** Records shown follows **

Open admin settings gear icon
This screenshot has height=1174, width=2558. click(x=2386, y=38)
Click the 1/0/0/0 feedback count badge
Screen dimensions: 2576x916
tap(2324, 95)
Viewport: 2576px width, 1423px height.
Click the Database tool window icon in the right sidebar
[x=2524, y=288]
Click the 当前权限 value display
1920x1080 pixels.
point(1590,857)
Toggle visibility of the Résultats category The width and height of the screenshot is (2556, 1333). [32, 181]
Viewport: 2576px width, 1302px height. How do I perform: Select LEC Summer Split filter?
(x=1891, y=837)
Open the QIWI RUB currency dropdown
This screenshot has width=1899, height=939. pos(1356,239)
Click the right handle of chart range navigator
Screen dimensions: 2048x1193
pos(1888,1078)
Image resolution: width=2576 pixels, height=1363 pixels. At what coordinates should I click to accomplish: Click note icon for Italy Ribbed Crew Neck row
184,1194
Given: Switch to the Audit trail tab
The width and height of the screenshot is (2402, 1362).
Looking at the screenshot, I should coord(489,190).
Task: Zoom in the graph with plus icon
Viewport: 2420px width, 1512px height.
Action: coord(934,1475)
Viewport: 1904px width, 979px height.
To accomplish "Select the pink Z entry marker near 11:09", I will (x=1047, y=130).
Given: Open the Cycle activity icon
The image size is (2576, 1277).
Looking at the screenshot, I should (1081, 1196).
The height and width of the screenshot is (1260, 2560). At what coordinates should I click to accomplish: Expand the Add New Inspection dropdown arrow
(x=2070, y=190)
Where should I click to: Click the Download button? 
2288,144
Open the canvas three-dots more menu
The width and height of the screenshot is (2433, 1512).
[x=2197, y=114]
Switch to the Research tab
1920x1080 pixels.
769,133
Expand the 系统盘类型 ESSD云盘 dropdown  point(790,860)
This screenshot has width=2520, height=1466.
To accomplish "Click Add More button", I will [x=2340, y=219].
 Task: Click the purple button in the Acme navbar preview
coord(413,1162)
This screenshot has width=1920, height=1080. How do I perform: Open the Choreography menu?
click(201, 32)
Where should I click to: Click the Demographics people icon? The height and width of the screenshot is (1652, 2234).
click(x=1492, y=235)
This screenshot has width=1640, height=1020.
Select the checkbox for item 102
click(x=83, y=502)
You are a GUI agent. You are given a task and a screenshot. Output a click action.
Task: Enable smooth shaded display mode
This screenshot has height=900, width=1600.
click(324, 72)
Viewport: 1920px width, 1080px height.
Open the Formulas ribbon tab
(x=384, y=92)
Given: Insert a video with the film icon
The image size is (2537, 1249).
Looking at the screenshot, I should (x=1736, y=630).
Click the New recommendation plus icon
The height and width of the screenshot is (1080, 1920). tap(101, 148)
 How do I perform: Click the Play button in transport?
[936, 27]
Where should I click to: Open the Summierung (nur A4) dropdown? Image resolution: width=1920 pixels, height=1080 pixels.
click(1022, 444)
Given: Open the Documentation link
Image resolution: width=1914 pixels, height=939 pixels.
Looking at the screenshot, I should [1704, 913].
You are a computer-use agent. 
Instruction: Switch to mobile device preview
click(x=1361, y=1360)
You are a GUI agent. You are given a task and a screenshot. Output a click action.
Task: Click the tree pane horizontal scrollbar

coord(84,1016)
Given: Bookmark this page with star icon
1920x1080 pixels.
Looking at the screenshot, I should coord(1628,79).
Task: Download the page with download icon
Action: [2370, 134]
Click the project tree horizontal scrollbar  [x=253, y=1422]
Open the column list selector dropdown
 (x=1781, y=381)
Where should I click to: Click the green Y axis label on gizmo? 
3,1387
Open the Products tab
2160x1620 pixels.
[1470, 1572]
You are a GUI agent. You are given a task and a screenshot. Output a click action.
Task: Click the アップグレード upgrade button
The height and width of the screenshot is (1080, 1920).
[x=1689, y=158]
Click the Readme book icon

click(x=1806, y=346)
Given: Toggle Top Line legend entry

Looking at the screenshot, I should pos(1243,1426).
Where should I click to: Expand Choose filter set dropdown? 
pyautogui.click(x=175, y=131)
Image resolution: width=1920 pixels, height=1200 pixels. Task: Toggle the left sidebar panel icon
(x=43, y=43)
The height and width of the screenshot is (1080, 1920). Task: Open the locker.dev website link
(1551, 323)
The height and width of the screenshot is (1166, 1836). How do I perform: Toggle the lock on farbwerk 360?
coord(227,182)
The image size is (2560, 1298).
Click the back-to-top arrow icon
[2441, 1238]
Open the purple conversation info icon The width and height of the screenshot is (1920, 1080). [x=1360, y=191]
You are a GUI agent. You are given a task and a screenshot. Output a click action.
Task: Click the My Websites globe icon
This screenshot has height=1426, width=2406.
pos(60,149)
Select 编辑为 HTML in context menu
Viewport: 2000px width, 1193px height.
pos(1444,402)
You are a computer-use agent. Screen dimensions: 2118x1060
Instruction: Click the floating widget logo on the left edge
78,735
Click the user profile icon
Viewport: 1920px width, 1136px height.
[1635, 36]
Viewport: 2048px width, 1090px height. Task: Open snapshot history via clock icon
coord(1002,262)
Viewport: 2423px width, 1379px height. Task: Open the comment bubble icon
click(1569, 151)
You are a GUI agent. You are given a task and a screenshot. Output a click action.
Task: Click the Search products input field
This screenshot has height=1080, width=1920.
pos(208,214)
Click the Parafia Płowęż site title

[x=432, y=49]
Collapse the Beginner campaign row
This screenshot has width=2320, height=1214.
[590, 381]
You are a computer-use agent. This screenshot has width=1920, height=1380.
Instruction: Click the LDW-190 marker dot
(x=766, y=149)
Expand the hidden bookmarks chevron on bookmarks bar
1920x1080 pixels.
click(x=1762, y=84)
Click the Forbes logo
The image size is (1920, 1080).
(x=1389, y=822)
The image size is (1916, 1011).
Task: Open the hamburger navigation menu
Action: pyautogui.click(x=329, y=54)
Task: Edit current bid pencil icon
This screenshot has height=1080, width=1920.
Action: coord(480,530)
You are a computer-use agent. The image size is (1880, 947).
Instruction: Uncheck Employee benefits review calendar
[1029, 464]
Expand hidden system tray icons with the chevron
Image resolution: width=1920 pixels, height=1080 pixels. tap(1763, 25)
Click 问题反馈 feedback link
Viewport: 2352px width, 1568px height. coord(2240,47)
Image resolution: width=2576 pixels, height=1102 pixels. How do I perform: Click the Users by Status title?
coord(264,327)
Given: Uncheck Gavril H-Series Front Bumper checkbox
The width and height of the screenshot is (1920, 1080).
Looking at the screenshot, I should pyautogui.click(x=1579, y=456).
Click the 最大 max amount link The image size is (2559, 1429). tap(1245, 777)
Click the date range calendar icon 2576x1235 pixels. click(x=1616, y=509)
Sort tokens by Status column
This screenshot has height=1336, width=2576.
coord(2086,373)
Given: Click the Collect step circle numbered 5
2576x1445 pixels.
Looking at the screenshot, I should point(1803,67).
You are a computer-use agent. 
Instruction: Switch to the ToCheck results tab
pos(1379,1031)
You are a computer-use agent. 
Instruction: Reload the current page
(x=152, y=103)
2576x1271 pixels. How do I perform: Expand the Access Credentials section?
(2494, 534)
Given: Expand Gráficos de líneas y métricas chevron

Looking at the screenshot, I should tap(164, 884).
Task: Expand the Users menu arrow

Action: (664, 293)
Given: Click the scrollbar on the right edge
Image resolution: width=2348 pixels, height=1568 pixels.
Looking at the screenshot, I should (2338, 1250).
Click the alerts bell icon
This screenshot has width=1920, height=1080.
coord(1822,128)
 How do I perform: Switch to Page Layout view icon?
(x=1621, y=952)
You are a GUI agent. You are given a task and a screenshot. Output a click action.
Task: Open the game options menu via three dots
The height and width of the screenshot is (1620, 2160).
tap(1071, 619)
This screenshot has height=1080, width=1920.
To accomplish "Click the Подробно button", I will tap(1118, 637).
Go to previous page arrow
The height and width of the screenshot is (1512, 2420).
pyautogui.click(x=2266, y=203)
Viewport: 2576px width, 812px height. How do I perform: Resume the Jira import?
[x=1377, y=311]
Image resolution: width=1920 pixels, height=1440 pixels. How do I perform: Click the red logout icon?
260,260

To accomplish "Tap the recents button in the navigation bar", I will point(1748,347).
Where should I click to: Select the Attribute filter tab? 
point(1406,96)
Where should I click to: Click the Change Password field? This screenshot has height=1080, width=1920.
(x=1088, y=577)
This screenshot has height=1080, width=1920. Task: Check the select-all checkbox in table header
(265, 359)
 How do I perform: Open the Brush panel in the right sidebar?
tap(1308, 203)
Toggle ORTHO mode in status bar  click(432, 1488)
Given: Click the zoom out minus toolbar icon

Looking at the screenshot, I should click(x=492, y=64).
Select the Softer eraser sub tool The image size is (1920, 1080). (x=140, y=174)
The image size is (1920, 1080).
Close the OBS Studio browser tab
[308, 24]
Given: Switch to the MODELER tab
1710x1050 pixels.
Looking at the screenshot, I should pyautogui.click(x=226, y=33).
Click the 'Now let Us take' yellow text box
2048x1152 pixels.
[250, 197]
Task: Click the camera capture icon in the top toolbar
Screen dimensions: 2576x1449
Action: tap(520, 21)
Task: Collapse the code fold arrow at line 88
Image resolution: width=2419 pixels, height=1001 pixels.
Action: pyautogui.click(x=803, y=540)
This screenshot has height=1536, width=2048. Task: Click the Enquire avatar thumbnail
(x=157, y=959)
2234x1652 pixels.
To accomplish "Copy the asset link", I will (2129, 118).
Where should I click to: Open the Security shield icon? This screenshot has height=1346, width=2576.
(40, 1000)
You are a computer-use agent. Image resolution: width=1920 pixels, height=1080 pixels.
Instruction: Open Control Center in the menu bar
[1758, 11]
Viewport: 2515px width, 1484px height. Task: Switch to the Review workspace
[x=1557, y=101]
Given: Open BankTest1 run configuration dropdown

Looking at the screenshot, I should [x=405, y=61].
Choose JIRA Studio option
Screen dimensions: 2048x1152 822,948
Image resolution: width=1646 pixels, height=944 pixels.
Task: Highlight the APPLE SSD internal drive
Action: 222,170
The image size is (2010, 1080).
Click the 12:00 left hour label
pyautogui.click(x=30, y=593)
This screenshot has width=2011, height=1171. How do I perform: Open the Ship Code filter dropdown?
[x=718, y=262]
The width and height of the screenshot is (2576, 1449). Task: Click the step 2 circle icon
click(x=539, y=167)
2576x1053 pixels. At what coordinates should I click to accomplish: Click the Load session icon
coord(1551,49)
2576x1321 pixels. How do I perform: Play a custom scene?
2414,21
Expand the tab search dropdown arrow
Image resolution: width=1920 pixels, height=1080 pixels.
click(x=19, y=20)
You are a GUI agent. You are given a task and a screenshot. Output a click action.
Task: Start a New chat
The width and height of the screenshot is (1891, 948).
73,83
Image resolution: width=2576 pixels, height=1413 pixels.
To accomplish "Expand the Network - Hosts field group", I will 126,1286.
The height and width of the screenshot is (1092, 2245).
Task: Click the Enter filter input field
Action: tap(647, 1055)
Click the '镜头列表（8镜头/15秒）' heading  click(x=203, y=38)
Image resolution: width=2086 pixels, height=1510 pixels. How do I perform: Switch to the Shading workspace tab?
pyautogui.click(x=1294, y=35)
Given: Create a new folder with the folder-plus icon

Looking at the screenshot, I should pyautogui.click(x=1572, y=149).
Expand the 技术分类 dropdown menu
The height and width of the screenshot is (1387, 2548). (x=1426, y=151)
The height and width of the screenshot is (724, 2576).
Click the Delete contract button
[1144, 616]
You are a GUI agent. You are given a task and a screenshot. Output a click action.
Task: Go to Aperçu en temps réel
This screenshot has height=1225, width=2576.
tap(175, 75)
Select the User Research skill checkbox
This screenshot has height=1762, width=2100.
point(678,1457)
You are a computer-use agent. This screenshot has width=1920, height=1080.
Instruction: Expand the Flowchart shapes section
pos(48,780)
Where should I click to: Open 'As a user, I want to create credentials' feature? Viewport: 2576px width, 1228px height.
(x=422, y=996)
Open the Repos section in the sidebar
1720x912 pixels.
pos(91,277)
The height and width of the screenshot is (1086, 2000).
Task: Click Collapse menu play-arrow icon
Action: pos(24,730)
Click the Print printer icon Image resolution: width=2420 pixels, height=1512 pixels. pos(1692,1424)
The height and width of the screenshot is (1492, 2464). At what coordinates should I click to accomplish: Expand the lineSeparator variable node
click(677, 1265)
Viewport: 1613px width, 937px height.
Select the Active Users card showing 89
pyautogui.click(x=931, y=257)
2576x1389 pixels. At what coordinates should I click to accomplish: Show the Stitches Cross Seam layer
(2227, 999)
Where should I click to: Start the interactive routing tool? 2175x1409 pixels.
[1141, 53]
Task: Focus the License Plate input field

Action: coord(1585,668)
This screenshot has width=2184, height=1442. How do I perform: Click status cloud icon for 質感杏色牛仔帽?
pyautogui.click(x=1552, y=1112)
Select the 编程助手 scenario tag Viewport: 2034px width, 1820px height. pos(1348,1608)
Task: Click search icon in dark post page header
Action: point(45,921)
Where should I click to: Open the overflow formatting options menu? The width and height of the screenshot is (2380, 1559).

** End of Records shown **

* Exercise directions
Reproduce exactly the lines that run from the start of the records to the line with "Given: Switch to the Audit trail tab", both included.

* Worked solution
Open admin settings gear icon
This screenshot has height=1174, width=2558. click(x=2386, y=38)
Click the 1/0/0/0 feedback count badge
Screen dimensions: 2576x916
tap(2324, 95)
Viewport: 2576px width, 1423px height.
Click the Database tool window icon in the right sidebar
[x=2524, y=288]
Click the 当前权限 value display
1920x1080 pixels.
point(1590,857)
Toggle visibility of the Résultats category The width and height of the screenshot is (2556, 1333). [32, 181]
Viewport: 2576px width, 1302px height. How do I perform: Select LEC Summer Split filter?
(x=1891, y=837)
Open the QIWI RUB currency dropdown
This screenshot has width=1899, height=939. pos(1356,239)
Click the right handle of chart range navigator
Screen dimensions: 2048x1193
pos(1888,1078)
Image resolution: width=2576 pixels, height=1363 pixels. At what coordinates should I click to accomplish: Click note icon for Italy Ribbed Crew Neck row
184,1194
Given: Switch to the Audit trail tab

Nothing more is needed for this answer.